Distillers’ grains have become a common supplement to add more protein to beef cattle diets, but the valuable fat content has become more variable.
In recent years, many ethanol plants have been reducing the fat levels in the product. Nutrient levels can vary greatly, depending on where you get the distillers’ grains. The first such change came in 2012 with advent of the oil-removal process, says Galen Erickson, cattle industry professor of animal science and beef feedlot Extension specialist for the University of Nebraska–Lincoln.

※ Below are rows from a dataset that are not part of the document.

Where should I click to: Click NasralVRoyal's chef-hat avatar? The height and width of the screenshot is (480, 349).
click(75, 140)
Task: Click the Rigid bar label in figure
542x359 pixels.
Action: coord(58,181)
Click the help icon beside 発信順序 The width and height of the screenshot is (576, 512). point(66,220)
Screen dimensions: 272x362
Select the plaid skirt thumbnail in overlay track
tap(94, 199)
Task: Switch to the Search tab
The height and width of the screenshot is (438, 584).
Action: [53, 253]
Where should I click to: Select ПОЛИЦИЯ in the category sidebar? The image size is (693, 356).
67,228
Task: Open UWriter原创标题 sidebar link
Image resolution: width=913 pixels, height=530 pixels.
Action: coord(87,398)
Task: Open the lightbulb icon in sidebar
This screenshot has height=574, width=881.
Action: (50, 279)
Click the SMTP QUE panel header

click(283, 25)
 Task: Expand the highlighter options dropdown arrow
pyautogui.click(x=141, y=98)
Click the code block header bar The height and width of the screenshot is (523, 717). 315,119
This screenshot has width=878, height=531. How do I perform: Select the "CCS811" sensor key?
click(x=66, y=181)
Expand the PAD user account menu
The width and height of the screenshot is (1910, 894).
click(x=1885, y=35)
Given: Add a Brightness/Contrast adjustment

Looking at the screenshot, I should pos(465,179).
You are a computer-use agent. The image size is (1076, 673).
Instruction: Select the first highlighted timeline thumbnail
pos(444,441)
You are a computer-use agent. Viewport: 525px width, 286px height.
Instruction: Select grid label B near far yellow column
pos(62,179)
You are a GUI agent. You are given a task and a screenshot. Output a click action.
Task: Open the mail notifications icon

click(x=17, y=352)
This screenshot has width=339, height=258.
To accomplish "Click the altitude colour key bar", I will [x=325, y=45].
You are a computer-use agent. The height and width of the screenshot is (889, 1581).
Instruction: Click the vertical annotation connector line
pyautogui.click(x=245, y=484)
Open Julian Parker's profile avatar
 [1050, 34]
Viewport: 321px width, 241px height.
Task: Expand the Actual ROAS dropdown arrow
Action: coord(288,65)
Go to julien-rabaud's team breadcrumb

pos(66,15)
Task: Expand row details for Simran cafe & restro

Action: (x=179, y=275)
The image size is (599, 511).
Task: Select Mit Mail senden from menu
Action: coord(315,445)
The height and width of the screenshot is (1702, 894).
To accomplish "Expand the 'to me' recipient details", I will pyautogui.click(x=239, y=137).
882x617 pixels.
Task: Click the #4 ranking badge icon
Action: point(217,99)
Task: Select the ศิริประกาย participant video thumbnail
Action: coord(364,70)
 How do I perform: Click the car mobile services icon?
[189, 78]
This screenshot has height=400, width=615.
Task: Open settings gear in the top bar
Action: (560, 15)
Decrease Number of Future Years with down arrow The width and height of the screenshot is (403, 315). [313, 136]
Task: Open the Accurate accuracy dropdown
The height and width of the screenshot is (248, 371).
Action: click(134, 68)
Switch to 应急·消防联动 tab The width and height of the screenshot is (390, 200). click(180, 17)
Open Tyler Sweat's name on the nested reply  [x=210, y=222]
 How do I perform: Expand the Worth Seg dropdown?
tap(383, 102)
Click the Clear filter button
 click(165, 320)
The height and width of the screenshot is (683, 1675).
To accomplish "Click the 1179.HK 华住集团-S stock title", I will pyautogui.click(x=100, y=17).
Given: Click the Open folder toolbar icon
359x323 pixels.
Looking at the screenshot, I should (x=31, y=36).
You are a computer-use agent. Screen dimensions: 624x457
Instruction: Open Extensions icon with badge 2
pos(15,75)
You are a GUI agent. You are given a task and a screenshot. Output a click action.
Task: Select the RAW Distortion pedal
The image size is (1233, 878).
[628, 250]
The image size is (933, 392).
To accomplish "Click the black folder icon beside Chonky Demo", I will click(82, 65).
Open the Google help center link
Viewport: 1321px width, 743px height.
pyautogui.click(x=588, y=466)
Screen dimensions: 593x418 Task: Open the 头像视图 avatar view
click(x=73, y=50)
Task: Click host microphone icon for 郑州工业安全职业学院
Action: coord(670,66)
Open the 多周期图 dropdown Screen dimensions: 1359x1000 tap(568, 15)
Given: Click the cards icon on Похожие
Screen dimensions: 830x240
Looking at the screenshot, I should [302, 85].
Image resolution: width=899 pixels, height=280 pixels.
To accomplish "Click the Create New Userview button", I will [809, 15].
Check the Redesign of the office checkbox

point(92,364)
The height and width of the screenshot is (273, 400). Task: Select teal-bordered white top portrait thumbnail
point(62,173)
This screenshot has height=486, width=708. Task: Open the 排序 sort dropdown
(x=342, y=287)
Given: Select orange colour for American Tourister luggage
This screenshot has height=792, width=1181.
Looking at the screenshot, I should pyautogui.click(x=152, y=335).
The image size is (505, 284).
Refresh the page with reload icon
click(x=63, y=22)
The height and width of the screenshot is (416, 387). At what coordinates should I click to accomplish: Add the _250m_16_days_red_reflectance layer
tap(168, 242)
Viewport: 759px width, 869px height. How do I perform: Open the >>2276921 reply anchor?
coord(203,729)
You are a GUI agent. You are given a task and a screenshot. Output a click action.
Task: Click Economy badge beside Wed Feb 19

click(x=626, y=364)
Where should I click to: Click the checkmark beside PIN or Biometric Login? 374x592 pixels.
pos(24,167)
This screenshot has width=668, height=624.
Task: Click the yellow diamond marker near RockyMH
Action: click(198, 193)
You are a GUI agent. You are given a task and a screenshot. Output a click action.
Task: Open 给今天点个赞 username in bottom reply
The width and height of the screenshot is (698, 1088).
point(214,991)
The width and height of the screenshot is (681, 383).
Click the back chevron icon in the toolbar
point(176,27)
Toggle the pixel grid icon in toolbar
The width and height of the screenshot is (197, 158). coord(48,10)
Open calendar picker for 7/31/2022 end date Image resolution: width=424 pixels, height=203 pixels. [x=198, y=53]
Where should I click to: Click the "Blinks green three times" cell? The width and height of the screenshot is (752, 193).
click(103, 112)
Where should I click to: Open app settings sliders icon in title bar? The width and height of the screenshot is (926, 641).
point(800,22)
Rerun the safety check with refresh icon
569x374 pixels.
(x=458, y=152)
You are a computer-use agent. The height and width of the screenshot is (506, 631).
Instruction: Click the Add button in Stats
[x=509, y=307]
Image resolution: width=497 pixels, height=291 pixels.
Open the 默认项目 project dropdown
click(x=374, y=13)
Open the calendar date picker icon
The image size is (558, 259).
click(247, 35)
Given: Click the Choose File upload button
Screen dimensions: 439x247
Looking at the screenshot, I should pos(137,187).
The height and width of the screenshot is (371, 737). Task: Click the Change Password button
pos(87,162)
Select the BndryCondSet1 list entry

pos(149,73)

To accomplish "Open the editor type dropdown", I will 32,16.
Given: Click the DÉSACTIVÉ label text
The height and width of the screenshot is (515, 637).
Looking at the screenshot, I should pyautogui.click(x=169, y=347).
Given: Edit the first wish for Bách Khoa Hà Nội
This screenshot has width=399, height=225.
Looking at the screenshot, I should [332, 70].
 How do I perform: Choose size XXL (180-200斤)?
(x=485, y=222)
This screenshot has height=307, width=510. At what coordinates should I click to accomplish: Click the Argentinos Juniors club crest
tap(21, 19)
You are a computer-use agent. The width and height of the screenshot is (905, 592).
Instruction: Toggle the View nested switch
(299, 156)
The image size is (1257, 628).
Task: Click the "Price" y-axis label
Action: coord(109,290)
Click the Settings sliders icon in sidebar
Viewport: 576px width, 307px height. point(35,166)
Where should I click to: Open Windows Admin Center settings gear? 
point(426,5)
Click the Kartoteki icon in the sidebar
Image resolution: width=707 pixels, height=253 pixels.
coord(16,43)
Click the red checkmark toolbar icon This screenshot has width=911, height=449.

“We’ve looked at this in six different diet experiments comparing regular distillers’ grains with de-oiled distillers’ grains,” Erickson says. “In those studies they turned off the oil-removal system at the plant, so we were comparing products from the same plant, and in many cases different batches from the same day at that plant. The feed was the same except for the oil content.”
Erickson says when people first started feeding distillers’ grains they were 12% fat. When the plants started removing the oil, the level went down to 8.5-9% fat.
“More recently they’ve been able to take out a little more oil; some of our last studies showed it was down to 7% or 8% fat, instead of 12%,” he says.
Erickson says they also looked at various components of distillers’ grains, such as protein value, energy, fiber, and at the solubles in liquid distillers’ products. Now some plants are putting in even newer processes, making a high-protein distillers’ dry product that can compete with soybean meal. It’s 38 to 40% protein instead of 30 to 32% protein, he says.
Even more protein
The extra protein is an important component that at first was not fully appreciated. “About 65% of that protein is utilized as bypass protein,” Erickson says. “If distillers’ grain is 30% protein and two-thirds of it is bypassing the rumen, it becomes energetically favorable. Excess protein that gets to the small intestine (that didn’t go through fermentation breakdown) doesn’t have any gas losses and has a lot of value for growing animals. Even in finishing cattle that don’t need the protein, it has value because the excess is burned for energy.”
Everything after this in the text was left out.